Karen and I spent most of the weekend on Granville Island. There are shops, art galleries, and several restaurants and pubs. What else could we want? In an outdoor clothing store I bought foul weather boots and a warm sweater. There was also a great chandlery just off the island. We did eat one dinner in Yorktown (the new hip area). After Karen left, I provisioned for the next part of my trip in the Granville Market. It's like the Pike Place Market but it's mostly food.

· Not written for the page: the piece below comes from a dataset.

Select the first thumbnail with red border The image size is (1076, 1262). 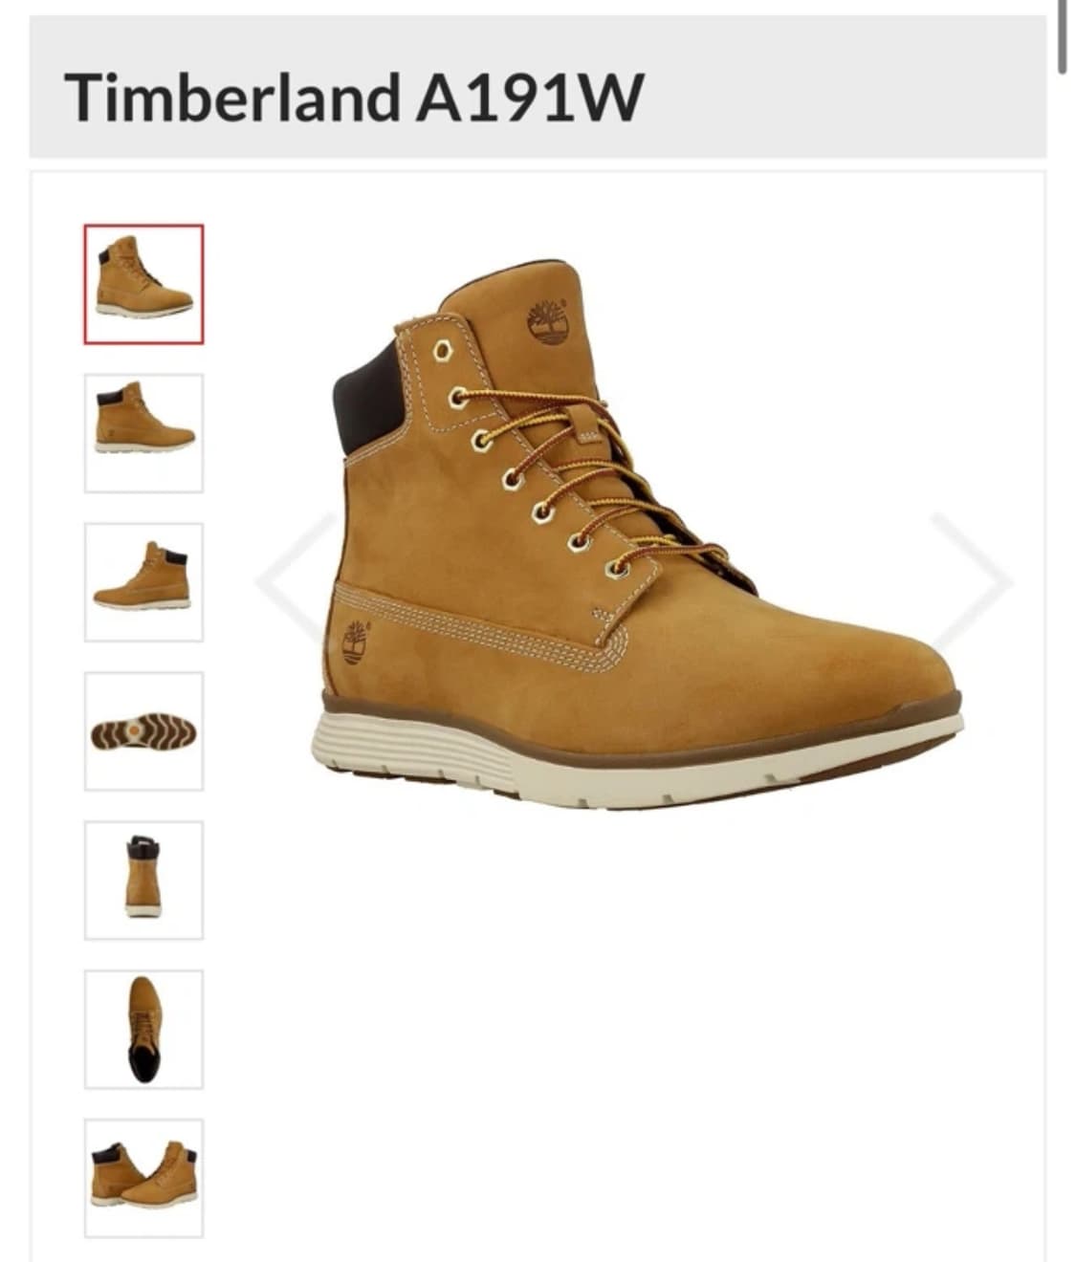143,284
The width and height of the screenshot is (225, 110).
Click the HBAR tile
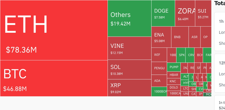tap(174, 75)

I crossed back to the Gulf Islands across the Strait of Georgia on a beautiful sunny day. I had good winds for most of the trip and only had to motor near the end to make it through Portlier Pass with the tide. I returned to Wallace Island to spend the night. Unlike when Craig and I were here 6 weeks previous, it was mostly empty. After 13 hours of sailing I dropped the anchor, made dinner, and went to bed early. This was the view the next day.
On Wallace Island there are some old cabins. In one of the cabins there is a book exchange and some picnic tables. At some point, people started leaving pieces of driftwood with their boat names written on them. As you can see, this has been going on for quite a while. It was fun to see what people had written. Somewhere in this photo is a plaque for Gata Luna.
The fall storm season means wave after wave of cold fronts that move through the region leaving clear weather in their wake until the next front a few days later. I would be lucky to align these clear periods with times when I either had major bodies of water to cross, or I had other people on board. When the bad weather moves through, you just slog through it. As you can see, I have very good rain gear, and plenty of safety gear as well. Here you can see my lifejacket/safety harness that I clip to a jack-line when I am single-handing the boat. I also wear my cell phone in a waterproof pouch.
After the rain comes the sun. The air always seems so crystal clear on mornings after the storms. When I get a heavy dew on the boat I use it to wash the boat by wiping it off along with the salt and grime with a cloth. On this day it started out calm but the wind built to 15 knots in the afternoon. Perfect for sailing.
This is the view from the top of Mount Daniel above Beaumont Marine Park. I always like to anchor in places where I have access to hiking. This is the view looking south across Haro Strait to Mortby Island and the Sydney area.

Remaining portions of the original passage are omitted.